▸ Problem statement:
Your answer should be every line below that includes the word "using".
• • • • •
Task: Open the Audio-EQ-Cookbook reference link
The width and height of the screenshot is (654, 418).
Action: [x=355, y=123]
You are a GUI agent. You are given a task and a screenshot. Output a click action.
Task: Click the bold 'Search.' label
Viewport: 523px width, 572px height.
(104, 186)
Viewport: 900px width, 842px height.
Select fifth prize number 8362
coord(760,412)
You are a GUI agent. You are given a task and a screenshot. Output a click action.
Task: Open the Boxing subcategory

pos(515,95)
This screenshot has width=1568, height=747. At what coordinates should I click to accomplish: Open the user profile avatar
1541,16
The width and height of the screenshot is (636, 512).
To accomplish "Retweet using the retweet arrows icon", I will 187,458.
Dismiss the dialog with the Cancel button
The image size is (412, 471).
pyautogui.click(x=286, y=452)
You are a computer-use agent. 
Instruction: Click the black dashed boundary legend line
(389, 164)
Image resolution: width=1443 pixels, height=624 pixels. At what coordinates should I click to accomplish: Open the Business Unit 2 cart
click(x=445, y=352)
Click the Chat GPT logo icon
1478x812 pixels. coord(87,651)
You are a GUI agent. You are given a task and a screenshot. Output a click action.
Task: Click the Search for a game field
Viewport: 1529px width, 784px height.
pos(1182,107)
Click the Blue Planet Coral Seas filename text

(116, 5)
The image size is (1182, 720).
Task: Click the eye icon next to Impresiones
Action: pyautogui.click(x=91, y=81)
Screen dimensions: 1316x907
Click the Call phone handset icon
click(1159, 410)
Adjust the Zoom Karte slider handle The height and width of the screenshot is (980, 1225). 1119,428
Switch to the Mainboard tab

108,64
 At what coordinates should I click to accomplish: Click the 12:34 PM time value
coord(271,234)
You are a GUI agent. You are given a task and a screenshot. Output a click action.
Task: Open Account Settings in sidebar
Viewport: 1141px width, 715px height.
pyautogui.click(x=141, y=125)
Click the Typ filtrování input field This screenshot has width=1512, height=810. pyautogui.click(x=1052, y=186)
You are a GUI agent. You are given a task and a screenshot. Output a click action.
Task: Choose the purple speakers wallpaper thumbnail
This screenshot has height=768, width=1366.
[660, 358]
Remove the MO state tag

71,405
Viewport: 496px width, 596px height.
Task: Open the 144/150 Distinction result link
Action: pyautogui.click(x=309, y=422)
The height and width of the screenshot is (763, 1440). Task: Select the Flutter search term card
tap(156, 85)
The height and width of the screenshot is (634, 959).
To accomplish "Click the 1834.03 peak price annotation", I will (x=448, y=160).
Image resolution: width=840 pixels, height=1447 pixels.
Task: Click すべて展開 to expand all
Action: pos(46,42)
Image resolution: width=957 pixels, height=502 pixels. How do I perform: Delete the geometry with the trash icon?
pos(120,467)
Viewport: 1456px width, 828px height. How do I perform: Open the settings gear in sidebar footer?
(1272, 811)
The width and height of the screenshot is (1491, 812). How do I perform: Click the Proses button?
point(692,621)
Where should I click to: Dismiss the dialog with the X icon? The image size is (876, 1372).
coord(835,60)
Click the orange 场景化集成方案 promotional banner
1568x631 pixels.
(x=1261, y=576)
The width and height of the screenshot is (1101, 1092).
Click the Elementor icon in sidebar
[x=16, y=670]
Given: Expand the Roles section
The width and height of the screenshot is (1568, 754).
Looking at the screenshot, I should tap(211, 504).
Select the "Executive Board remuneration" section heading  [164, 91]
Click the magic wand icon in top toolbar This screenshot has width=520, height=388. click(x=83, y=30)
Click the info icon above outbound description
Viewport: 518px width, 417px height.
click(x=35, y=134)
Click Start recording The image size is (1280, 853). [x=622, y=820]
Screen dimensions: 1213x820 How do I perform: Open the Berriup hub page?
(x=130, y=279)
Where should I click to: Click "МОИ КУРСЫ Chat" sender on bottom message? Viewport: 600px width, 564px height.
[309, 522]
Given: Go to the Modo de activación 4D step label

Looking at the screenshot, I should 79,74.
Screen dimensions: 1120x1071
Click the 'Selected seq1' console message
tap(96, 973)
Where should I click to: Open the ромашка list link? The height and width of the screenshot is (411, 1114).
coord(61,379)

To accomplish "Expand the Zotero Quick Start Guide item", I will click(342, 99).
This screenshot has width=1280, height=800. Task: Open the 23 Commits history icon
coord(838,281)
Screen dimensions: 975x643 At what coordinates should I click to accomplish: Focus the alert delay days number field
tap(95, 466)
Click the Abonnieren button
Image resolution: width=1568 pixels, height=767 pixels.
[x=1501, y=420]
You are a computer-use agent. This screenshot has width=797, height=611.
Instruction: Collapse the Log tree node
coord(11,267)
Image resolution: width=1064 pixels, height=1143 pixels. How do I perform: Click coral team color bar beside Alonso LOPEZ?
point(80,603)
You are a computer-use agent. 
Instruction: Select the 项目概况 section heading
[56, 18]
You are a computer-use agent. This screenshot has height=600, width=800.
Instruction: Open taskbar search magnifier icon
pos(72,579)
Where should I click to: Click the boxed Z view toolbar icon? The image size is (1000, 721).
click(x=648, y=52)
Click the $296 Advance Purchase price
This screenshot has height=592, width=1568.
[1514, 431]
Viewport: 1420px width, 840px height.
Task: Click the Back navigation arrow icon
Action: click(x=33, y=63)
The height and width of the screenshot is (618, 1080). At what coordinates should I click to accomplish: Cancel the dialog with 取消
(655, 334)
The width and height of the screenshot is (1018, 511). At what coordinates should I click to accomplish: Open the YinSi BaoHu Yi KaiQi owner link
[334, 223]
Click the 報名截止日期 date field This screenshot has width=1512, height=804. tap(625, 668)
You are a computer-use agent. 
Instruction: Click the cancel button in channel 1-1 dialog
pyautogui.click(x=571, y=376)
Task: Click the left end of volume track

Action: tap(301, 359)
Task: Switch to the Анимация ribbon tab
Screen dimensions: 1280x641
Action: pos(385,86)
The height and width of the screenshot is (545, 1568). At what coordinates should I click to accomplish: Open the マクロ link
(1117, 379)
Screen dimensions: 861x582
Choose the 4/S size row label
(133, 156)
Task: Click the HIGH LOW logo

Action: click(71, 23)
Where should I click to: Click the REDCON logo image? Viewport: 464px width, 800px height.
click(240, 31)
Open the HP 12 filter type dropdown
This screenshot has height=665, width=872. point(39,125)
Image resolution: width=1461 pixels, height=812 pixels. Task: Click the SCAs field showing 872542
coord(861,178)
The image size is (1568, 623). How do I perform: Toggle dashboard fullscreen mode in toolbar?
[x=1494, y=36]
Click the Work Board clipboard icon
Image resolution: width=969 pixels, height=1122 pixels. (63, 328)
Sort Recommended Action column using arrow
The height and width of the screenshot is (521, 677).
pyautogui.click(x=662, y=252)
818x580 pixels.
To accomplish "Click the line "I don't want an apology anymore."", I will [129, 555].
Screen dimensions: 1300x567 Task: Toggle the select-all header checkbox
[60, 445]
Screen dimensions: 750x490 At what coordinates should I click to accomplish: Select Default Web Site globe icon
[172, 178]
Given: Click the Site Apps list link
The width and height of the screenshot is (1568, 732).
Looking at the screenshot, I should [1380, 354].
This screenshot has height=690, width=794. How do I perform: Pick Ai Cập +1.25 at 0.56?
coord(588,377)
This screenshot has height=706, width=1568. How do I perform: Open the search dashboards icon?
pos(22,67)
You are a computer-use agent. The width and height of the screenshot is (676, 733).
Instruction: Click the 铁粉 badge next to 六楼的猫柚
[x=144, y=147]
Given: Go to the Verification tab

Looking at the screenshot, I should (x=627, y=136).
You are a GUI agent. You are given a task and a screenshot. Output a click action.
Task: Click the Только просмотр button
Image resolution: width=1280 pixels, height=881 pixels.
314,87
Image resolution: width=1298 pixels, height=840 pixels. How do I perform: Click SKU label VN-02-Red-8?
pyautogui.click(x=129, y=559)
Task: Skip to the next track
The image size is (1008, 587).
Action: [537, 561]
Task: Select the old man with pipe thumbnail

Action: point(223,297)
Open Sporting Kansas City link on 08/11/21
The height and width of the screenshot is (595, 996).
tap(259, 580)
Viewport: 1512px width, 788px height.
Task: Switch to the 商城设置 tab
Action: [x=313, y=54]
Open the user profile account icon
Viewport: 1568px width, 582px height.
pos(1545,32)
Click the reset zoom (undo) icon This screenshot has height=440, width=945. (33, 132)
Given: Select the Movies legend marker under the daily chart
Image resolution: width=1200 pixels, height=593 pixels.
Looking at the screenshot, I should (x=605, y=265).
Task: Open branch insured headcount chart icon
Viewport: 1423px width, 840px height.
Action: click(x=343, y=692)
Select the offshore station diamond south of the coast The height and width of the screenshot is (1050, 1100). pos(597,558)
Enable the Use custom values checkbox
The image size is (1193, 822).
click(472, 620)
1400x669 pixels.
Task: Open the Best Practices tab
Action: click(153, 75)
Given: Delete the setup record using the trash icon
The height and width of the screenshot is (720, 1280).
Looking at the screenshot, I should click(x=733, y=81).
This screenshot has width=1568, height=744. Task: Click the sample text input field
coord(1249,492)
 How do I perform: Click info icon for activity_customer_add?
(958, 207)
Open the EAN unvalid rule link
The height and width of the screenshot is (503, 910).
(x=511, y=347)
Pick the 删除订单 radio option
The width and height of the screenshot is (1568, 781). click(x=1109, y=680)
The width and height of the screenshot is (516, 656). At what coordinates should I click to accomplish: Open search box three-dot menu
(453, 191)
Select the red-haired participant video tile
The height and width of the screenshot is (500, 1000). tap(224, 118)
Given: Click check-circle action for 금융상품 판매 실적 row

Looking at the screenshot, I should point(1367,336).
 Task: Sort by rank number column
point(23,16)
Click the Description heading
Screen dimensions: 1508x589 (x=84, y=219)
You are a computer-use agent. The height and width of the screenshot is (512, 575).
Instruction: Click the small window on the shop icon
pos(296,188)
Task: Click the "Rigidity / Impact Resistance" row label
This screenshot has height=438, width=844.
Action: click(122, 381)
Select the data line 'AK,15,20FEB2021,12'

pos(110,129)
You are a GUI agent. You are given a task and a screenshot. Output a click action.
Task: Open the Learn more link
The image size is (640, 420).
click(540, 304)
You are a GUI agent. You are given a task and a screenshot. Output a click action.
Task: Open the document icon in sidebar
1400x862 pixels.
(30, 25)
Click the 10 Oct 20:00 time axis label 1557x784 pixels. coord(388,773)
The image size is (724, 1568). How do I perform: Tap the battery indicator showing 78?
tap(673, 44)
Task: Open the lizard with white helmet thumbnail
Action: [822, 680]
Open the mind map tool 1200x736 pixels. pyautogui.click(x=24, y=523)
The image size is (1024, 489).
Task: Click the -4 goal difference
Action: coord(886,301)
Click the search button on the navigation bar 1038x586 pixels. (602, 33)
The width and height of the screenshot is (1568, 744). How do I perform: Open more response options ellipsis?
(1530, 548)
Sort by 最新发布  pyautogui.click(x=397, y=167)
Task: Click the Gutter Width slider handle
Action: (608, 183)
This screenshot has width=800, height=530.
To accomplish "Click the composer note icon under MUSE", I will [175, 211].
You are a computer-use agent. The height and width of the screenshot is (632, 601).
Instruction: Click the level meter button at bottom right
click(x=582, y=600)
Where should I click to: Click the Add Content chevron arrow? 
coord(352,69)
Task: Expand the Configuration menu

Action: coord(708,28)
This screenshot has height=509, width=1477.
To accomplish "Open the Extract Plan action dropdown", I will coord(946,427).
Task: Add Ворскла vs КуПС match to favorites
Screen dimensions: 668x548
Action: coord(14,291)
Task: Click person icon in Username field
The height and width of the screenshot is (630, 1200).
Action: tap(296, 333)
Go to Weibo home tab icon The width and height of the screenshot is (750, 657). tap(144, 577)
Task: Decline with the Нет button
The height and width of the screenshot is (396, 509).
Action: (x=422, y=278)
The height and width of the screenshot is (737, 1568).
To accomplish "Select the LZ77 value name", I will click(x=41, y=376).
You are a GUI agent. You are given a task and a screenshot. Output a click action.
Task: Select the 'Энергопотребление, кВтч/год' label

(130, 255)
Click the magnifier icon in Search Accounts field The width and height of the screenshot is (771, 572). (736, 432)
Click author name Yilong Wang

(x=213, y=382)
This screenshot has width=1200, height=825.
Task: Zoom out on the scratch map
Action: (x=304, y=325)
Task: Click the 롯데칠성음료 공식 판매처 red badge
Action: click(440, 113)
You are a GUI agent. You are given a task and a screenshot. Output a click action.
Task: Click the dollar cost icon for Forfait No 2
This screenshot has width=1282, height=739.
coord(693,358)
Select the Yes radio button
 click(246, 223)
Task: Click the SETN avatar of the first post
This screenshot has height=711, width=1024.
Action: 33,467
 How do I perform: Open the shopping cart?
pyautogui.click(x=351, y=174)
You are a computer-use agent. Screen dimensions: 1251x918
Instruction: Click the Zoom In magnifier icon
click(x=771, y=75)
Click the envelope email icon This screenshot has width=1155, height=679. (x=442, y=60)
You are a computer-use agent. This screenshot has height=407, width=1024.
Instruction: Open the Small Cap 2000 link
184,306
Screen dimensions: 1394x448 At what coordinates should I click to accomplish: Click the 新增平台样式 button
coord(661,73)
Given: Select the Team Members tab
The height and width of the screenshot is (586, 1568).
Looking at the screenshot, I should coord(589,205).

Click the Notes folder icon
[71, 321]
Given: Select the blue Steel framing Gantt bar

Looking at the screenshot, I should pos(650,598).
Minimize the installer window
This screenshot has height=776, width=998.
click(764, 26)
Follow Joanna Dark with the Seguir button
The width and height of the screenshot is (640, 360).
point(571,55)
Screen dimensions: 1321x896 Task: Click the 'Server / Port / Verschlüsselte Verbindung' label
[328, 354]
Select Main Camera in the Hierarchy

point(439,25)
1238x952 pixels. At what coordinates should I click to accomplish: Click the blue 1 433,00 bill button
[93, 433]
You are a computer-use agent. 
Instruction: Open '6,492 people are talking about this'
• • • • •
▸ Solution:
To accomplish "Retweet using the retweet arrows icon", I will 187,458.
Sort Recommended Action column using arrow
Given: Delete the setup record using the trash icon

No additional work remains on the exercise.